Recovery bubble bursts

By Tom Raum
Associated Press

WASHINGTON -- The recent stock slaughter on Wall Street has burst the hopes of financial analysts for a fast recovery from the bear market that has seen stocks stumble into one of their worst slumps in 25 years. The only solution, they say, appears to be investor patience that market forces will eventually get stocks moving up again.

President Bush has been unable to restore investor confidence with two speeches in as many weeks. Nor has Congress' rush to pass the biggest overhaul of accounting standards since the 1930s done much to improve market psychology. Federal Reserve Chairman Alan Greenspan's old magic doesn't seem to be working either.

In soothing tones, Greenspan assured the Senate Banking Committee yesterday that the economy was heading for full recovery despite lingering weakness from last year's recession. His views reinforced Bush's claims -- last week on Wall Street and again in Alabama on Monday -- of a "fundamentally strong" economy.

The slide in the markets abated somewhat during Greenspan's appearance but later resumed. The Dow fell 166 points for the day, ending almost 1,000 points below its level before Bush's Wall Street speech a week earlier aimed at calming markets. Over the past two weeks, the Dow Jones Industrial Average has fallen more than 900 points, or nearly 10 percent.

With a record 60 percent of U.S. households owning stock, more Americans are feeling the pinch than might have been imagined a decade ago. Politicians and many economists fear a broadening lack of faith in the market could plunge the nation back into recession.

Analysts said it now seems the stock selloff trend has created a set of persistent market forces that will need to be dealt with and fixed before a genuine financial markets recovery can occur. Those factors include, they added, disagreement about how much stocks are really worth, lack of trust in corporate numbers and decreased investing by foreign investors in U.S. stocks.

All of this, the experts said, could take several months to resolve.

The usual levers American leaders use to control or influence economic policy -- interest rates changes, legislative stimulus, old-fashioned presidential jawboning -- don't seem to be working or do not seem available.

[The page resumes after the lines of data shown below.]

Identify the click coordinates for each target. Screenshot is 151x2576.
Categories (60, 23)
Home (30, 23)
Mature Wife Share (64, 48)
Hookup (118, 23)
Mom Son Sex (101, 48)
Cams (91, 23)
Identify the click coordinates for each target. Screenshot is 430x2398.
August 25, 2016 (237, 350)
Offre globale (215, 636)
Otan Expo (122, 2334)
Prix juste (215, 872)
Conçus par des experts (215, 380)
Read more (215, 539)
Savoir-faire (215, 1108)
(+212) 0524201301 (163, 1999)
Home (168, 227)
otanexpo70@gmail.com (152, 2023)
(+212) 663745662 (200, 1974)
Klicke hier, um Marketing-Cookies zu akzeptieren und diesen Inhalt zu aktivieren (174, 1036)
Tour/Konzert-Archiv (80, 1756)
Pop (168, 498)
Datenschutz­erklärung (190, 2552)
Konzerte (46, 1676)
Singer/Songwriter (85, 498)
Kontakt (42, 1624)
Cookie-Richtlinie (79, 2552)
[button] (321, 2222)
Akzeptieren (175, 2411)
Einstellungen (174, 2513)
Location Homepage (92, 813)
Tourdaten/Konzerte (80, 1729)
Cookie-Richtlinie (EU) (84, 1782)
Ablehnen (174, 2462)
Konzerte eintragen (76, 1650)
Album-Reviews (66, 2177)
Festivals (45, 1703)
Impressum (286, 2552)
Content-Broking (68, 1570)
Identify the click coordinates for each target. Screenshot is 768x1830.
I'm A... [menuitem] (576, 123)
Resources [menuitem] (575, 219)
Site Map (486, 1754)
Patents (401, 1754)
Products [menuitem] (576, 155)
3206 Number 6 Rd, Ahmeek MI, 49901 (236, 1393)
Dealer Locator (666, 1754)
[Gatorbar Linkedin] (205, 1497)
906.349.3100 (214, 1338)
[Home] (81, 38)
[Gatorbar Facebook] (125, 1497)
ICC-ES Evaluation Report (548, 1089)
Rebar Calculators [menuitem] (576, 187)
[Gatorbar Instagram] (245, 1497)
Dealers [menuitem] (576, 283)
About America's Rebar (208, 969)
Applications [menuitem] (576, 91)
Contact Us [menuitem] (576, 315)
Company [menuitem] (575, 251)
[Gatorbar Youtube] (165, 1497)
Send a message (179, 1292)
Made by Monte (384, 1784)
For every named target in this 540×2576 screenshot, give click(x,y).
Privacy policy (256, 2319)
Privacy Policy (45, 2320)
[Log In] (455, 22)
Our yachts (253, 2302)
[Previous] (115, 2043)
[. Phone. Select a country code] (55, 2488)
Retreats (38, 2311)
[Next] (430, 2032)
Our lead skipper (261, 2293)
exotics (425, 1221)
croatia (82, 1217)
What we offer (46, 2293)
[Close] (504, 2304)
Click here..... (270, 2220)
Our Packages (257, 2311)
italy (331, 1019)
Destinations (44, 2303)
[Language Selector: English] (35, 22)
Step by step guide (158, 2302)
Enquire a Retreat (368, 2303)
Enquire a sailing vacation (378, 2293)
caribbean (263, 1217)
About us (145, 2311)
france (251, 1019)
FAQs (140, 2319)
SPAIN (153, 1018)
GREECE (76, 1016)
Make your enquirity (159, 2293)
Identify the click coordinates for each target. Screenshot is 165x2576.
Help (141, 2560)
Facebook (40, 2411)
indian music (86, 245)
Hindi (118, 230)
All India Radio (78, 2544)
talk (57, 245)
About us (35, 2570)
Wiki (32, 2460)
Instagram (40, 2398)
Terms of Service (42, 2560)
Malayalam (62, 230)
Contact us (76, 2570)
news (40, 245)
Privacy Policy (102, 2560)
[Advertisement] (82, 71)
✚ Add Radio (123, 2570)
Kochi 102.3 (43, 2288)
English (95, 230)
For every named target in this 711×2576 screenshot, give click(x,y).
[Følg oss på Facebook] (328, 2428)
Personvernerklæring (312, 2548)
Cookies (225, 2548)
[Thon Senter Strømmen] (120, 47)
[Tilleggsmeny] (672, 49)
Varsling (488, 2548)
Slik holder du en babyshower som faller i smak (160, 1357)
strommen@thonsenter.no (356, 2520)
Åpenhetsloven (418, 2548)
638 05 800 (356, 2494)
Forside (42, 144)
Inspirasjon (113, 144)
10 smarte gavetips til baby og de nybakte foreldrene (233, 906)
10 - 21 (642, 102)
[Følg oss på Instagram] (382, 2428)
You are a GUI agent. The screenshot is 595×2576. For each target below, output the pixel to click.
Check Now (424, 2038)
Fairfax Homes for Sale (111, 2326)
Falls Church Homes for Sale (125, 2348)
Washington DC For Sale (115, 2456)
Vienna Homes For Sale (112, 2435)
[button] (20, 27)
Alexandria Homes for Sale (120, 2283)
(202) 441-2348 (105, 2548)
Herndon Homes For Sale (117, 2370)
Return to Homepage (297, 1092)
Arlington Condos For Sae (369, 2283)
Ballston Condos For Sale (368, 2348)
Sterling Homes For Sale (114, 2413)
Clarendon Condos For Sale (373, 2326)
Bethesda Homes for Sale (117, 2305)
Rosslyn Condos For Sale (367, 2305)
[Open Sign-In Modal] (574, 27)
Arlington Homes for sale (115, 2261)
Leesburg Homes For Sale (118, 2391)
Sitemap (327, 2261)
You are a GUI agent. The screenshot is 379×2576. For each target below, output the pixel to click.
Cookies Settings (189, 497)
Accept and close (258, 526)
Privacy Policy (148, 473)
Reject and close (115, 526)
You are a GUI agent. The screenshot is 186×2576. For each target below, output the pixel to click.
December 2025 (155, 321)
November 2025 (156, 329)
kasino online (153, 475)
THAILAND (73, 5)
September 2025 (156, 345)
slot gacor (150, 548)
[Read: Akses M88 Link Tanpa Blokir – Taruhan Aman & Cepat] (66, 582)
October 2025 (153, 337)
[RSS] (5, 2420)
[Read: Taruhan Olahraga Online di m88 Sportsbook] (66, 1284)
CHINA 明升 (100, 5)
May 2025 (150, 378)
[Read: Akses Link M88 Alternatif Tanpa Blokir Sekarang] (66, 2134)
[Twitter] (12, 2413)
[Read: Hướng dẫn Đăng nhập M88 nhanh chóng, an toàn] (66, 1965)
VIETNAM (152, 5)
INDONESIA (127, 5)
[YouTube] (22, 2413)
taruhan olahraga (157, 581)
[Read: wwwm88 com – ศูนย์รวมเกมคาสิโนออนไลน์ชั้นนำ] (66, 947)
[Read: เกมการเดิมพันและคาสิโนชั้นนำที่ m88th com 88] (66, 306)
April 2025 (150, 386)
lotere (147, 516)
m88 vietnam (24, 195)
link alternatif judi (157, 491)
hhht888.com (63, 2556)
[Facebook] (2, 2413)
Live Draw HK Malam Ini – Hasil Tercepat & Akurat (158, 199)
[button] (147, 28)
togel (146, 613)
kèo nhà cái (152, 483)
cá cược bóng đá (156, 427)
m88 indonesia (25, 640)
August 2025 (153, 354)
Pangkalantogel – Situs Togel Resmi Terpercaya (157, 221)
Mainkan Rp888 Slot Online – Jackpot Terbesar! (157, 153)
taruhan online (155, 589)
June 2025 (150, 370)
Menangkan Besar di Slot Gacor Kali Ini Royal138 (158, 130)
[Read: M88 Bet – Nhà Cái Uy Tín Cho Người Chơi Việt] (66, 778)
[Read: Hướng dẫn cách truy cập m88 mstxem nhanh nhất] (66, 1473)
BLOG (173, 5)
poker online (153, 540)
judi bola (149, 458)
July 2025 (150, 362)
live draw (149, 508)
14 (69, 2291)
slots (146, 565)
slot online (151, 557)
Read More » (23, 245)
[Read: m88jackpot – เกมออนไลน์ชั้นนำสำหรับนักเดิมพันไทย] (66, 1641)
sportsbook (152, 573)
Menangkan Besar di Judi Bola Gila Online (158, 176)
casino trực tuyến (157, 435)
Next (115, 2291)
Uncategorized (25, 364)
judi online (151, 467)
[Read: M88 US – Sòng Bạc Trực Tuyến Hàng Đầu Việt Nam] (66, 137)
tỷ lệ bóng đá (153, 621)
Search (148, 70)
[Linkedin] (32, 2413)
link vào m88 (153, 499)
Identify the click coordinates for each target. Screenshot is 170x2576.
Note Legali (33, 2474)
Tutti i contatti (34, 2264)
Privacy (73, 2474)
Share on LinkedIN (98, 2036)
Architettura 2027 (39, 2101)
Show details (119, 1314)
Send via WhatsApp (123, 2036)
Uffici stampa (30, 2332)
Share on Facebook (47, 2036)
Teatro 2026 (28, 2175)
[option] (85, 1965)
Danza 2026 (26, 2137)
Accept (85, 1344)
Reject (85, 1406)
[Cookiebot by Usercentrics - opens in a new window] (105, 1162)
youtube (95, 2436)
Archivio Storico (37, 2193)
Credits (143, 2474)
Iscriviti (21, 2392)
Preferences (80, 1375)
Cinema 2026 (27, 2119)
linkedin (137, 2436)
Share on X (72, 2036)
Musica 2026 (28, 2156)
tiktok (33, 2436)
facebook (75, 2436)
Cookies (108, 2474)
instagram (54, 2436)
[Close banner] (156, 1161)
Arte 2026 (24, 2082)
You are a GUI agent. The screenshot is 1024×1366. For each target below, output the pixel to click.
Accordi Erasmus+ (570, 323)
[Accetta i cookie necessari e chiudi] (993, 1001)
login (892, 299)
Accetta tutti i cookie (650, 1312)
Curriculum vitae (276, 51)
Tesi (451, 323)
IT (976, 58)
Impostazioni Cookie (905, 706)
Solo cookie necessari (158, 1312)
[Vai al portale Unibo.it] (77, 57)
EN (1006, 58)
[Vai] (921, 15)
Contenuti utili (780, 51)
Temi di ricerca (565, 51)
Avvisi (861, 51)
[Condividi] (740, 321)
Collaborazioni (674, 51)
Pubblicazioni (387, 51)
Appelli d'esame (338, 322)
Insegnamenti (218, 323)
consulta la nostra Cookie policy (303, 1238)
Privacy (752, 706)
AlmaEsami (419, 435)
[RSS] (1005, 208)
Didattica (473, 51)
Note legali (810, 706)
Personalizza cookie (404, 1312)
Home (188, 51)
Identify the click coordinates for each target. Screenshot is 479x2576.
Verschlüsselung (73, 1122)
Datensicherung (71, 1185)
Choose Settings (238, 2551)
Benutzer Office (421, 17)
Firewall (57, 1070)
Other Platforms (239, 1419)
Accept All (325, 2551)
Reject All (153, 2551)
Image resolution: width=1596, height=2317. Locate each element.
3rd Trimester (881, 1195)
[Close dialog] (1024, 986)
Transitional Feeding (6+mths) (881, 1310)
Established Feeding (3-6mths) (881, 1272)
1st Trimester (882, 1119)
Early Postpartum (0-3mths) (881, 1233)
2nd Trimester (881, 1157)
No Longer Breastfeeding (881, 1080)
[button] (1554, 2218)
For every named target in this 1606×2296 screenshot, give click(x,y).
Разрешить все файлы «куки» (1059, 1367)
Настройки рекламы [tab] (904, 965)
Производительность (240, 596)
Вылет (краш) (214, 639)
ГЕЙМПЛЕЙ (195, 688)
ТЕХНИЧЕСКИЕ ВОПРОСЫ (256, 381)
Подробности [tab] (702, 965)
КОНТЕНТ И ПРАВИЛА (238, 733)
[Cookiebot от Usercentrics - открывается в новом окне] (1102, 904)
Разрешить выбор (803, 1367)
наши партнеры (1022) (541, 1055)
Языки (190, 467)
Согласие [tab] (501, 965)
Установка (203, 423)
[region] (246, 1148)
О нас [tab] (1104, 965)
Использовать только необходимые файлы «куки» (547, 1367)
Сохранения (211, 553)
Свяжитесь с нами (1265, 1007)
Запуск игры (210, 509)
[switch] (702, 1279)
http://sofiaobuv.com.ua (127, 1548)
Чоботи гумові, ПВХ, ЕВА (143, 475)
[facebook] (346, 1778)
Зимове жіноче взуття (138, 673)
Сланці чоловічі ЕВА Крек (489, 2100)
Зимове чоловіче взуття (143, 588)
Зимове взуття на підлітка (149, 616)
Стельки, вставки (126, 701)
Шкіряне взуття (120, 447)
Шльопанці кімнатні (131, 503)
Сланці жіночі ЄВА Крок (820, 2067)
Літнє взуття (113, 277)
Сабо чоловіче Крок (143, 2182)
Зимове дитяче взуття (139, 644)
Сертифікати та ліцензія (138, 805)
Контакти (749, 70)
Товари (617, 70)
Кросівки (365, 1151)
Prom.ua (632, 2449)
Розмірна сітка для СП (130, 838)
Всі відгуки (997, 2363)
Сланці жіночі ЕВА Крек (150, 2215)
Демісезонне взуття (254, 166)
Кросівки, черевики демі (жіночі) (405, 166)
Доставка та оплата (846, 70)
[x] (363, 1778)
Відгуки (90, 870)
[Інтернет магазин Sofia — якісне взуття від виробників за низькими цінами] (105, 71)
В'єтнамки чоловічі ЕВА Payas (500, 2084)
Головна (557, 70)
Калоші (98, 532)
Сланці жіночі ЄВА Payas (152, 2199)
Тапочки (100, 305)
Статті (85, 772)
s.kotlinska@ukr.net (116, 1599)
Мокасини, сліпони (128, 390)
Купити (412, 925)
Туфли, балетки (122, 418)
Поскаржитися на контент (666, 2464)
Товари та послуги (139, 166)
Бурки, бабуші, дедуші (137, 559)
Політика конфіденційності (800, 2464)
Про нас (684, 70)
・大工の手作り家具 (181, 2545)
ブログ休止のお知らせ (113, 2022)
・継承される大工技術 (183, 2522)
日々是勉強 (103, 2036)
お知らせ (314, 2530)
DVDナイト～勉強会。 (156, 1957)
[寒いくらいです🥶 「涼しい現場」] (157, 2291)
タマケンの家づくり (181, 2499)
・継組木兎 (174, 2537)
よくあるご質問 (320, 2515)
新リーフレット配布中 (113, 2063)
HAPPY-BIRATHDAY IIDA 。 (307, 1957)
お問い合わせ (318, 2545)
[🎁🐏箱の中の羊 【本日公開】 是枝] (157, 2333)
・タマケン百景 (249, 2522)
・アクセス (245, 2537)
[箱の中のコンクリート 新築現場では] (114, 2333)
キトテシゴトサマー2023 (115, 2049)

"You don't have too much room to go before you're at zero," Sen. Paul Sarbanes, D-Md., the Banking Committee chairman, observed to Greenspan at yesterday's hearing.

Greenspan's Federal Reserve has cut interest rates 11 times in a row, leaving the federal funds rate -- what banks charge each other for overnight loans -- at a 40-year-low of 1.75 percent.

Greenspan told Sarbanes he was correct, noting that Japan's central bank had encountered "significant problems" after lowering rates so far that further rate cuts became meaningless.

Still, the Fed chairman said, all U.S. indications "suggest that the economy is improving."

The market swoon and the corporate scandals contributing to it have become top political fodder, with control of both houses of Congress at stake in November's midterm elections. And, looking toward 2004, both Democrats and Republicans are mindful that no president in more than a century has been re-elected with the stock market in such doldrums.

The president's defenders accuse Democrats of overreaching in trying to tie the collapse of stock prices to administration policies and attitudes.

"The president focuses on policies that impact the economy, that impact the American people, and then the markets make the decisions they make based on whatever variety of reasons markets make," said Bush spokesman Ari Fleischer. "That's why they're called markets."

But critics suggest Bush and his advisers are making things worse.

"The lack of confidence is based on the scandals that are going on, fears that there may be more scandals out there. Perhaps the president and his economic team lack credibility. All those things are in play right now," said Leon Panetta, who served as both budget director and chief of staff to former President Clinton.

Congress is moving quickly on legislation to tighten accounting practices, with versions passing both chambers and a House-Senate conference committee soon to reconcile differences. But the flurry of congressional activity has done little to boost investor confidence.

Meanwhile, the recession and war on terror have helped transform last year's $127 billion surplus to a $165 billion deficit this year. That further limits Congress' options to spend money or provide tax relief should the economy slip back into recession.

"There are so many things going wrong right now for the stock market," said David Wyss, chief economist for Standard and Poors in New York. "You started with a market that was grossly overvalued, and now you're hit with a recession, hit with all these accounting scandals so nobody knows what to believe any more.

"And it seems like whenever Bush gives a speech, the market goes down 100 points," Wyss added.

Suggested Sen. Joseph Biden, D-Del.: "Maybe the president should stop making speeches for a couple of days."

It's a bear Market

Wall Street entered what's unofficially but commonly considered bear market territory yesterday: down 20 percent or more from a previous high.

The Dow Jones Industrial Average fell to 8473.11, a drop of 20.3 percent from its high of March 19. The S&P 500 and Nasdaq indexes were already in bear territory.

The last bear market began in January 2000 but was not declared until just before the Dow bottomed out after the Sept. 11 terrorist attacks at 8235.81, down 29.8 percent from the previous high. The bull market recovery that peaked on March 19 followed.

Nineteenth-century American cartoonist Thomas Nast popularized the bull and bear as symbols of swings in the stock market. But the phrase "bear market" is believed to go back to the 1700s when speculators who sold shares they did not own, bought them when the market dropped and delivered them at a profit, were likened to "bear skin jobbers" -- traders in bear skins who were notorious for selling skins before the bears had been caught.